▸ **Stated goal**: Reproduce the listing below word for word, from the line containing "Task: Point to the text 栅栏杆最长为4米" up to and including the line containing "Mark the ©2020".

▸ **Exercise data**:

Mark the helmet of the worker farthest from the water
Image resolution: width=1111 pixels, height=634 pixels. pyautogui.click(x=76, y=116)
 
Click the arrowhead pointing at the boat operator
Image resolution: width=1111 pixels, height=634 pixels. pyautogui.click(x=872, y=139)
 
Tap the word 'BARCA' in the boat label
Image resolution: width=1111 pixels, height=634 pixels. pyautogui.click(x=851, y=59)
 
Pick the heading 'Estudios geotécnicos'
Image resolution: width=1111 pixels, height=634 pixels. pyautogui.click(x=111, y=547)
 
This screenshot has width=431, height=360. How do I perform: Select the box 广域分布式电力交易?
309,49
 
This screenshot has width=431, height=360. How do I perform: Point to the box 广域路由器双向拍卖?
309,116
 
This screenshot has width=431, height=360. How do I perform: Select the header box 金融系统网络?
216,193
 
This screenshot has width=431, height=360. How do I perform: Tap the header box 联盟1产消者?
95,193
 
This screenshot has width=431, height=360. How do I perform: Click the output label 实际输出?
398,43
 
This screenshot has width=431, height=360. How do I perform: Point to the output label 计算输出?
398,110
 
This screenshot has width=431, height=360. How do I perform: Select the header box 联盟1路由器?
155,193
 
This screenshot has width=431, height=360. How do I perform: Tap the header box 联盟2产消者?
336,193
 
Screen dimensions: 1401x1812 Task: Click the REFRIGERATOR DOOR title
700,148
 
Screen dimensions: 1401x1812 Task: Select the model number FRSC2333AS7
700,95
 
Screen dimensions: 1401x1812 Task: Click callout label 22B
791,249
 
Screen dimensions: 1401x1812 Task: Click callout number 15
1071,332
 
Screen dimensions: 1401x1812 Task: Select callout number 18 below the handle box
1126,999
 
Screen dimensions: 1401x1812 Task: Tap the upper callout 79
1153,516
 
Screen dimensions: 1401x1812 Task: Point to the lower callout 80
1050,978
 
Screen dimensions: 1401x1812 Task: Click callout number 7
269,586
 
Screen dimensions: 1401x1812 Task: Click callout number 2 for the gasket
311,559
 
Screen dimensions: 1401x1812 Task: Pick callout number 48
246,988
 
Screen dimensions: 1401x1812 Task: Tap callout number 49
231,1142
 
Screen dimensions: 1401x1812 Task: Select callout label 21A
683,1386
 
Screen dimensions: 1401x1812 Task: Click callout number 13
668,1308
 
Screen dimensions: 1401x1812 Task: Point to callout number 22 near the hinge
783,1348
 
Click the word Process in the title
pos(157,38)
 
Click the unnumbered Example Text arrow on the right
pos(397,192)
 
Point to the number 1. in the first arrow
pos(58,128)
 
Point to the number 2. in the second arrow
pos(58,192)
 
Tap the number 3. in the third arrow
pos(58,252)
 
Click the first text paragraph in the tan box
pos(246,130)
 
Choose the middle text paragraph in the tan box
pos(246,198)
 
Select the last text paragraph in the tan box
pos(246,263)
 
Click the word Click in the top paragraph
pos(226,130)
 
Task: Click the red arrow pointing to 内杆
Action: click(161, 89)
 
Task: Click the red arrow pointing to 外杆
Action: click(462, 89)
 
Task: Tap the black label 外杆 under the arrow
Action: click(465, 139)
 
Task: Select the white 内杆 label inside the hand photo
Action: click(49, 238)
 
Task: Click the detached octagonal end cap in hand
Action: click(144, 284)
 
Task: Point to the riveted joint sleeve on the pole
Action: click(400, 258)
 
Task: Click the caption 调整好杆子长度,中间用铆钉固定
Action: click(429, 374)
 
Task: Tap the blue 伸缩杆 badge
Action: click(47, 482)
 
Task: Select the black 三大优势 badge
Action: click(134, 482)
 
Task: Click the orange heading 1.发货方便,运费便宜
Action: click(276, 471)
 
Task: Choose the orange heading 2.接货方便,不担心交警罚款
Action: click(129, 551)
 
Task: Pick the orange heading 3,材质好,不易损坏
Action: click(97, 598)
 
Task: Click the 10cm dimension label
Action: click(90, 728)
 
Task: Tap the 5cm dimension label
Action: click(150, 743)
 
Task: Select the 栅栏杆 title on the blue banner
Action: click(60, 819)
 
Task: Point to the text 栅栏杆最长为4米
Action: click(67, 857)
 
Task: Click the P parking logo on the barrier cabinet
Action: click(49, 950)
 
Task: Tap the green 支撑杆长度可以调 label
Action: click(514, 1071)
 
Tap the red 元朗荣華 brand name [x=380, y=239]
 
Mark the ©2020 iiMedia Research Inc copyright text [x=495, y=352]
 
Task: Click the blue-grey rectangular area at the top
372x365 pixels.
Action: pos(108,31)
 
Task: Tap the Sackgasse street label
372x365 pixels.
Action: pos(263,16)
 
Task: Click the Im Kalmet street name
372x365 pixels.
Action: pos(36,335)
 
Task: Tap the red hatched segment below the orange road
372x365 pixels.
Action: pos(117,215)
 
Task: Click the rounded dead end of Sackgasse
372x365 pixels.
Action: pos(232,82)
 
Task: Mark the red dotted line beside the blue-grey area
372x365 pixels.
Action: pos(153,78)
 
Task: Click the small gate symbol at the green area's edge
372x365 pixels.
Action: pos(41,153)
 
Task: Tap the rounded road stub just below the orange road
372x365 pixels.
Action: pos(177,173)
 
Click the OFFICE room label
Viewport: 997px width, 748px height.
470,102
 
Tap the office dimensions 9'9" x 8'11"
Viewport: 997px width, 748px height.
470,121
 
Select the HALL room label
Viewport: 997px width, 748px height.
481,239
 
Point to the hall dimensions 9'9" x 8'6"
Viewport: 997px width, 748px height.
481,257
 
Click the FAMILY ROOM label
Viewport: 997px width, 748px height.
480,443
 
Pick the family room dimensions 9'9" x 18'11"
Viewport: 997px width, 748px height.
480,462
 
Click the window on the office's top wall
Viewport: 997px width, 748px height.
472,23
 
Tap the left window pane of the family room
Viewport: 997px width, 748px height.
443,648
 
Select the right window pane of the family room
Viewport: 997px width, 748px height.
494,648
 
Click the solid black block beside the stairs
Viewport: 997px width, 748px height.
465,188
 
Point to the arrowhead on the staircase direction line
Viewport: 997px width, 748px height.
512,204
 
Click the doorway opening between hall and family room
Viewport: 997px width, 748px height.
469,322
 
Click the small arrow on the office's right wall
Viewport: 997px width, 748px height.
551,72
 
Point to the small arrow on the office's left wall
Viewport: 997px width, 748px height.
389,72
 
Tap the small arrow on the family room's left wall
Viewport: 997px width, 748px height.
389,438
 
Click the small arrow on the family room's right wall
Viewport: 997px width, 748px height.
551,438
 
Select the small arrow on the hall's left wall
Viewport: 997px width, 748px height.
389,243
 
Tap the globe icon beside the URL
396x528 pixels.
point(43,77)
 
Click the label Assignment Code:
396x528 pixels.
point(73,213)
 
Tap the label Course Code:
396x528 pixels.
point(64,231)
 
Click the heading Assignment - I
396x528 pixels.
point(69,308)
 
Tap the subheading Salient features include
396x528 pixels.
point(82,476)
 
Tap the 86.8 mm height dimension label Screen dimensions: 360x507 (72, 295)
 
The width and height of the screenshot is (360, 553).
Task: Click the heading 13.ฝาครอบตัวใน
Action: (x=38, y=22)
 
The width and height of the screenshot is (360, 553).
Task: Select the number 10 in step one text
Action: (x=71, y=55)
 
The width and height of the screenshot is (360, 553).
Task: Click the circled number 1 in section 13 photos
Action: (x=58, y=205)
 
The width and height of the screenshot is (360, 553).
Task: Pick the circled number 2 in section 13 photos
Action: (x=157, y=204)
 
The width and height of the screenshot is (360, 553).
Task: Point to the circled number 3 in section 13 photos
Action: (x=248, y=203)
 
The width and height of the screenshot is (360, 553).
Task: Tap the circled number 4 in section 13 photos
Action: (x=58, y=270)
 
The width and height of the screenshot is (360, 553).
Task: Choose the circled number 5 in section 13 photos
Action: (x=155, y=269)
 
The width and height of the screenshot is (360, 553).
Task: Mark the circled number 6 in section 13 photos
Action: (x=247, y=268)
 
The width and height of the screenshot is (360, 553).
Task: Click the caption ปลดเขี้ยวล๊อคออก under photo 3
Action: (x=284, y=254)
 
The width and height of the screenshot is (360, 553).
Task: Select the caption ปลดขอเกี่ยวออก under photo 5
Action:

▸ **The reply**:
Task: Point to the text 栅栏杆最长为4米
Action: click(67, 857)
 
Task: Click the P parking logo on the barrier cabinet
Action: click(49, 950)
 
Task: Tap the green 支撑杆长度可以调 label
Action: click(514, 1071)
 
Tap the red 元朗荣華 brand name [x=380, y=239]
 
Mark the ©2020 iiMedia Research Inc copyright text [x=495, y=352]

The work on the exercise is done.